Culture / Dubrovnik

Contact zone of the Old Town of Dubrovnik

Conservation base for the contact zone of the Old Town of Dubrovnik

Last October, in Dubrovnik’s Lazareti, the Ministry of Culture and Media introduced a new conservation base for the contact zone of the Old Town of Dubrovnik. 

Tomislav Petrinec, Mayor of Dubrovnik and Mato Franković, presented a base developed by a group of local and international experts over the past two years. 

The document was created following a monitoring mission carried out by UNESCO. Dubrovnik now has access to an expert’s overview that will simplify future changes and expansions of the zoning plan while preserving the town’s historical value. 

Expansion of the buffer zone

In 1994 the buffer zone was set to include an area up to 500 meters from the city walls. 

This resulted in a lack of control of what was being constructed outside of that area, as officials had no authority over construction and the visual impact it might have on the town. 

Now the zone is much wider, going from the bay of Gruž, Kantafiga and Batahovina, up to St. Jacob beach and Cape Orsula, including the slopes of Mount Srđ. 

Inclusion of this wider area opened up new long-term opportunities to control any construction or renovation within the newly set buffer zone directly in contact with a protected historic core.

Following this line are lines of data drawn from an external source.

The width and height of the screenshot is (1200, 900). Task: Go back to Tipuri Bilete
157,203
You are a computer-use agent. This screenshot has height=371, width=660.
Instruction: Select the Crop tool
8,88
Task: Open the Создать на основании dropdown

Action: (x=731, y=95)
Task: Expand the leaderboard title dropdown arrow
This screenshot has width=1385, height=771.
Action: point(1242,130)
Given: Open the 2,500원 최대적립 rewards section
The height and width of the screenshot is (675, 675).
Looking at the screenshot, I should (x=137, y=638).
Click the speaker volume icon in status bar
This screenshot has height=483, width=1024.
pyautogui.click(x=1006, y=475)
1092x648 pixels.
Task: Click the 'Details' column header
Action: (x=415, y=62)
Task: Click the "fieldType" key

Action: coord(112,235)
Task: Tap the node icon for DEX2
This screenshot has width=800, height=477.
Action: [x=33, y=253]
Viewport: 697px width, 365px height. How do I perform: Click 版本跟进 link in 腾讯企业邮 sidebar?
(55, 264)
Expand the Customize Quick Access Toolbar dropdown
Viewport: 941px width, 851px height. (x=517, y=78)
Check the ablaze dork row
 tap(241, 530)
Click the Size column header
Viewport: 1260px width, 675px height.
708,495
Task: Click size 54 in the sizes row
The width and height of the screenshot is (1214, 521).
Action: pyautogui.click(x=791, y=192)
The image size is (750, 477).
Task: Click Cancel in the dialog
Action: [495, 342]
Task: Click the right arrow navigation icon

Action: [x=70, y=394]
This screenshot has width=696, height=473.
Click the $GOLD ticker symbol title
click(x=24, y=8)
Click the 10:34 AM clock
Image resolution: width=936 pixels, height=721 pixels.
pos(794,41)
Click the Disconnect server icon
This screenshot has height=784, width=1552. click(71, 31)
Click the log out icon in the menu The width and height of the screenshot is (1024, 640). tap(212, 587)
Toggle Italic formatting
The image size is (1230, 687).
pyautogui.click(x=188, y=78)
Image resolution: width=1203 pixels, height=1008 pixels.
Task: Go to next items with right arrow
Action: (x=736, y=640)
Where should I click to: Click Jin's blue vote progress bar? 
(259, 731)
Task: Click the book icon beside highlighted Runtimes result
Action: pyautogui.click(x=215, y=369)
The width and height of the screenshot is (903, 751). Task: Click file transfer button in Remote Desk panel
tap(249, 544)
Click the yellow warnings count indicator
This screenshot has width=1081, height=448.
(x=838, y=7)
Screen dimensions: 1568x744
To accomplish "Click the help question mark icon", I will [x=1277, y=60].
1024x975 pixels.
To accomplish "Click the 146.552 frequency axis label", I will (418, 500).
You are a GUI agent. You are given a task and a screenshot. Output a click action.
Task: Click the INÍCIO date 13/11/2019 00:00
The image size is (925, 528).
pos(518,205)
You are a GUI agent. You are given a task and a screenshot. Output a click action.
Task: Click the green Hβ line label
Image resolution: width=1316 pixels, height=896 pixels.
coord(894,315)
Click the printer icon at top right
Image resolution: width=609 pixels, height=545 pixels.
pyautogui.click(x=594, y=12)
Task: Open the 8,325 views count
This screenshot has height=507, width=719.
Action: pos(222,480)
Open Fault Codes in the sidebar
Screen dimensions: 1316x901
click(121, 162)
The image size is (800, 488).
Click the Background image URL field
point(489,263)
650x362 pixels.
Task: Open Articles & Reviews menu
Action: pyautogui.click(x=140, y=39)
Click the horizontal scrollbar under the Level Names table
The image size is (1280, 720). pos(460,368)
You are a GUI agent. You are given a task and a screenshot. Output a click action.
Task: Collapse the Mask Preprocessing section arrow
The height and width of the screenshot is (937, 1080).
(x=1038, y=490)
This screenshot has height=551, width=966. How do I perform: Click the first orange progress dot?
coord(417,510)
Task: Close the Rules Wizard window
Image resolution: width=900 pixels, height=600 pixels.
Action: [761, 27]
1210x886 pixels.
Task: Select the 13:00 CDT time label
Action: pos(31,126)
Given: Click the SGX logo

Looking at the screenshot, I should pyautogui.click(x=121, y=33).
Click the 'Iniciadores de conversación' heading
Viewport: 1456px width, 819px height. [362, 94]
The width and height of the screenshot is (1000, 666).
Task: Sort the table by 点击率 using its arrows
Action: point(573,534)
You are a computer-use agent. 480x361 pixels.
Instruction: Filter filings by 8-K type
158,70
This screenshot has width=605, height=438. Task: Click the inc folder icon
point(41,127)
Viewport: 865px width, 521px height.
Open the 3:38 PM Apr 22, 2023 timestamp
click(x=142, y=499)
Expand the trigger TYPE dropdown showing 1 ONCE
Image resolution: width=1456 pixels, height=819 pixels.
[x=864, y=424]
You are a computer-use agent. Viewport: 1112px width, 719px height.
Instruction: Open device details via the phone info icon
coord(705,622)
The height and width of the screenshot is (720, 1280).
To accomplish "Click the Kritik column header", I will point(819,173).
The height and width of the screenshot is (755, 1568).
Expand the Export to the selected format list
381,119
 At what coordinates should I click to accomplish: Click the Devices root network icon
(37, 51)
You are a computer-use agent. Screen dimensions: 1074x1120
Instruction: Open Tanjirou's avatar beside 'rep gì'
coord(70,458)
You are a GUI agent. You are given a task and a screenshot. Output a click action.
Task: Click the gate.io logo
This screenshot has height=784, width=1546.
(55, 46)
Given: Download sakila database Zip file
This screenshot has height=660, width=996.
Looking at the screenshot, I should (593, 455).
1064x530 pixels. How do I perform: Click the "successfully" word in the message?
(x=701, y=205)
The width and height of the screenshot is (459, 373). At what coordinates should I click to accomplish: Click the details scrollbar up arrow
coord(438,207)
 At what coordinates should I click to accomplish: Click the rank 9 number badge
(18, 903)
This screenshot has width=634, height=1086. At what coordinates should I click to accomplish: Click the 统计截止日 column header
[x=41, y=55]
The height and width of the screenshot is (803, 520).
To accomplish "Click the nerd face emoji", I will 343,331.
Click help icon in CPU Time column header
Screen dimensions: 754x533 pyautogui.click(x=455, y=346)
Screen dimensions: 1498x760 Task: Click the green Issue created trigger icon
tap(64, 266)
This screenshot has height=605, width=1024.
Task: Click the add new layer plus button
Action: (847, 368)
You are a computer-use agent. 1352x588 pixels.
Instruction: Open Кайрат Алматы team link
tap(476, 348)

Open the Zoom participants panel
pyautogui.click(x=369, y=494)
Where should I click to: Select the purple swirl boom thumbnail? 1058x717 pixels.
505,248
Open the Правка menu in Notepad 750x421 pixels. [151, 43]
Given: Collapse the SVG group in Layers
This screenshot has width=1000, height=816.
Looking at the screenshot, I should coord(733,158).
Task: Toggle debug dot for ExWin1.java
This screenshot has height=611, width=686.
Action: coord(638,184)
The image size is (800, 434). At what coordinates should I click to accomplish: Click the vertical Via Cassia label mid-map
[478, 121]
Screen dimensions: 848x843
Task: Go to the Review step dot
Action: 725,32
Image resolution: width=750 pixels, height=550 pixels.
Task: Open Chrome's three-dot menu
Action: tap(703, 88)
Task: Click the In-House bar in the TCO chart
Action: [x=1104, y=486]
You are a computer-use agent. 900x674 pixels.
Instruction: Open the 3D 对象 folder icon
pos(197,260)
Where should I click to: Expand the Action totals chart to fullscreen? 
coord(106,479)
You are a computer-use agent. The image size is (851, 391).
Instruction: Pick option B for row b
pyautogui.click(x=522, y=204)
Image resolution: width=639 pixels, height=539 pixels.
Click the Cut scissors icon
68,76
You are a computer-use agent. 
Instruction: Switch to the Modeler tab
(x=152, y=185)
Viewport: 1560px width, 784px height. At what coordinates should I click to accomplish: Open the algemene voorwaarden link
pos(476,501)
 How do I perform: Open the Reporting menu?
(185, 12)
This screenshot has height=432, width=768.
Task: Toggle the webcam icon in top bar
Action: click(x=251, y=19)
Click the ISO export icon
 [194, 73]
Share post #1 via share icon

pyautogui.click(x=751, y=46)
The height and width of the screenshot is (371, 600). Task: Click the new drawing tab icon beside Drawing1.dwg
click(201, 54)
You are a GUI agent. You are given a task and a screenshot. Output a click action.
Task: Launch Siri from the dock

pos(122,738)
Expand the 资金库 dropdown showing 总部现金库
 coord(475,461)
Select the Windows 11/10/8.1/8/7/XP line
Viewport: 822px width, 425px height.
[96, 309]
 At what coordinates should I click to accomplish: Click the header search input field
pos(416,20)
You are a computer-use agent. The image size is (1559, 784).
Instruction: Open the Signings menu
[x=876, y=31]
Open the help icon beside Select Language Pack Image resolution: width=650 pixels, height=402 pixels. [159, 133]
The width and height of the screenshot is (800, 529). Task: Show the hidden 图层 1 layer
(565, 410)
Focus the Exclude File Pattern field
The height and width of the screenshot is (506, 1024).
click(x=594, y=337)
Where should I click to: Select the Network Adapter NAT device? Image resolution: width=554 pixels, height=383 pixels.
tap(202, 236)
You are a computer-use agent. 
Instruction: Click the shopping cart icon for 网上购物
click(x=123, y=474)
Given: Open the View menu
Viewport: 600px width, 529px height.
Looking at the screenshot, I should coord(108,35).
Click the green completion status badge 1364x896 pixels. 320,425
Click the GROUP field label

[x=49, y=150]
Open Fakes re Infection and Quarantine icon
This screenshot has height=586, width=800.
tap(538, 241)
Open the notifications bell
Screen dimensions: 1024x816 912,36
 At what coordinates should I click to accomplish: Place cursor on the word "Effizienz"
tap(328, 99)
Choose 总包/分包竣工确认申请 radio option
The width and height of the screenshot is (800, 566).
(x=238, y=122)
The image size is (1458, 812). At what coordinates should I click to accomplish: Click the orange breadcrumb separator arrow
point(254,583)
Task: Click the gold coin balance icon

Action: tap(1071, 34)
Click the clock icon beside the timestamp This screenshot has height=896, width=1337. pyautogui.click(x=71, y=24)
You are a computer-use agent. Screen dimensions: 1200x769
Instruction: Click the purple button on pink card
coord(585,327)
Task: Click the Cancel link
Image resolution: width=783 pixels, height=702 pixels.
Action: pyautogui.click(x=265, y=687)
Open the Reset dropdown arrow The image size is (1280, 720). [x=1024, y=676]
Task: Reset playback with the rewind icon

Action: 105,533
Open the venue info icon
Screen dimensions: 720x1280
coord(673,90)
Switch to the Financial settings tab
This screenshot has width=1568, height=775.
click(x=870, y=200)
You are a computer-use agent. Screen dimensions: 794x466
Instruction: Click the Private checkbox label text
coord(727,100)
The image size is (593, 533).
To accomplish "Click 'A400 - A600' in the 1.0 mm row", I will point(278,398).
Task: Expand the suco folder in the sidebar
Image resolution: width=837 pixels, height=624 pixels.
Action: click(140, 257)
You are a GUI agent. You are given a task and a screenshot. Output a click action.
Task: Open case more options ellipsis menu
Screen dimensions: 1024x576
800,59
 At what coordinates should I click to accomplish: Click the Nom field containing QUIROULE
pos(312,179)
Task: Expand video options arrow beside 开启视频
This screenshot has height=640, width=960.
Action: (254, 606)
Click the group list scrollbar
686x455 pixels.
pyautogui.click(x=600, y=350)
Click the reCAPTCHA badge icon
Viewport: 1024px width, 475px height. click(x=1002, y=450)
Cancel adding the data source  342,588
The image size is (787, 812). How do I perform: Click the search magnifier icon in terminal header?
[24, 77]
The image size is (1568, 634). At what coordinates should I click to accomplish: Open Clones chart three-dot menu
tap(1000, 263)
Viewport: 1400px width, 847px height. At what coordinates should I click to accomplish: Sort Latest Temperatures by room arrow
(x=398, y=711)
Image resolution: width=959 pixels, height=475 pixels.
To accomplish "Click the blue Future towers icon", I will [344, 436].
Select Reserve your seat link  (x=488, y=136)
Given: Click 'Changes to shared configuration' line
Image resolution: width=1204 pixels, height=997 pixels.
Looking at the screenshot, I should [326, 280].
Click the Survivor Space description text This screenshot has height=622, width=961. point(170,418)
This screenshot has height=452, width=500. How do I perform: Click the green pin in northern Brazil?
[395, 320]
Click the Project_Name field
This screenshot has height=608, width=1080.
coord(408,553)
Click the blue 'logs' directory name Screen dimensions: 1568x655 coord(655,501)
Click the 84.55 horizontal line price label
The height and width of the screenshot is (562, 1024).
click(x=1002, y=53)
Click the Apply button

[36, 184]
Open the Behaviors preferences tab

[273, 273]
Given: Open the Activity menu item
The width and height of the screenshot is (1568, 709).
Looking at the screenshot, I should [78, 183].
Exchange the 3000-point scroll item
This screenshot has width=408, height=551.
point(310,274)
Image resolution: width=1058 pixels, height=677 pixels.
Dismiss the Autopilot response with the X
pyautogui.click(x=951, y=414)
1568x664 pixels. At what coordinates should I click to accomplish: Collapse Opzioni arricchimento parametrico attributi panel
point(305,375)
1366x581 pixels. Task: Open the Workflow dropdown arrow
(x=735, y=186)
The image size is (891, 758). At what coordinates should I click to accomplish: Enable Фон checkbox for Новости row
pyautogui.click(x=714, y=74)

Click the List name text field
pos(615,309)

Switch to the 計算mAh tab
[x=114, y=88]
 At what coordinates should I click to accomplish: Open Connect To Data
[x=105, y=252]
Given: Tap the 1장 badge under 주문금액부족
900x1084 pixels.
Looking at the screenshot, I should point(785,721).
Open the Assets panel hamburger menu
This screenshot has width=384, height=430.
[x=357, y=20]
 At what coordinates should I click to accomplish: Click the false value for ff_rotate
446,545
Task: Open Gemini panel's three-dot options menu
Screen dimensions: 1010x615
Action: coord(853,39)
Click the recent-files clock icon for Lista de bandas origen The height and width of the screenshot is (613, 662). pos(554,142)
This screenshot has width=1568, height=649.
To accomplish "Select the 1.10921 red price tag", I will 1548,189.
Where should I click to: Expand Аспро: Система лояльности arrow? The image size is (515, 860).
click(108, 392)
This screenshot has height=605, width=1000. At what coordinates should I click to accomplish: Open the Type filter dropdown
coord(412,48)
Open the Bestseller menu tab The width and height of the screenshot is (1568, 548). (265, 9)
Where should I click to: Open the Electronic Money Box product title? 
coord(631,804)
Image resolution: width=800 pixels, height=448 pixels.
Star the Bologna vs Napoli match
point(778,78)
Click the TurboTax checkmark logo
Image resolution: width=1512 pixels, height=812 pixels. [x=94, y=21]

Analysis of current conditions, in terms of construction capacity, shows that Dubrovnik has reached its maximum urban development. 

Guidelines coming from UNESCO in 2015 suggested that the only way of preserving the historical value of the town is the expansion of the supervised zone, which is now complete. 

Having control over the zone that is outside of the Unesco protected area allows local authorities to supervise the construction of buildings and only allow those that will complement the historical value of the town while conforming both functionally and aesthetically. 

Conservators will closely monitor urban development of the protected zone, as the base will be updated accordingly, and further local and regional plans will be developed to sync them with the General Urban Plan once completed.

Setting foundation for the next urban plan

The town of Dubrovnik and the Ministry of Culture and Media cooperated on the project and, for the first time, introduced the term ‘contact zone’. 

This resulted in a thorough analysis of the urban area as a whole and determining the sensitivity of each sector. The goal is to reduce or remove the negative impact of buildings within the urban zone while maintaining an environment that protects architectural and historic world heritage.

The analysis included an approach from a historical aspect, documenting continuous urban development until the present day. 

Cooperation across departments for urban development resulted in creating a database with detailed information of every building within the Old Town and those in the buffer zone. 

Terrain, infrastructure, buildings, and historic monument maps were created and, for the first time, unite all aspects crucial for urban development in the future. 

Once the conservation base is implemented fully, local authorities will proceed with plans to develop the historic core and finally complete the general urbanistic plan within the next two years.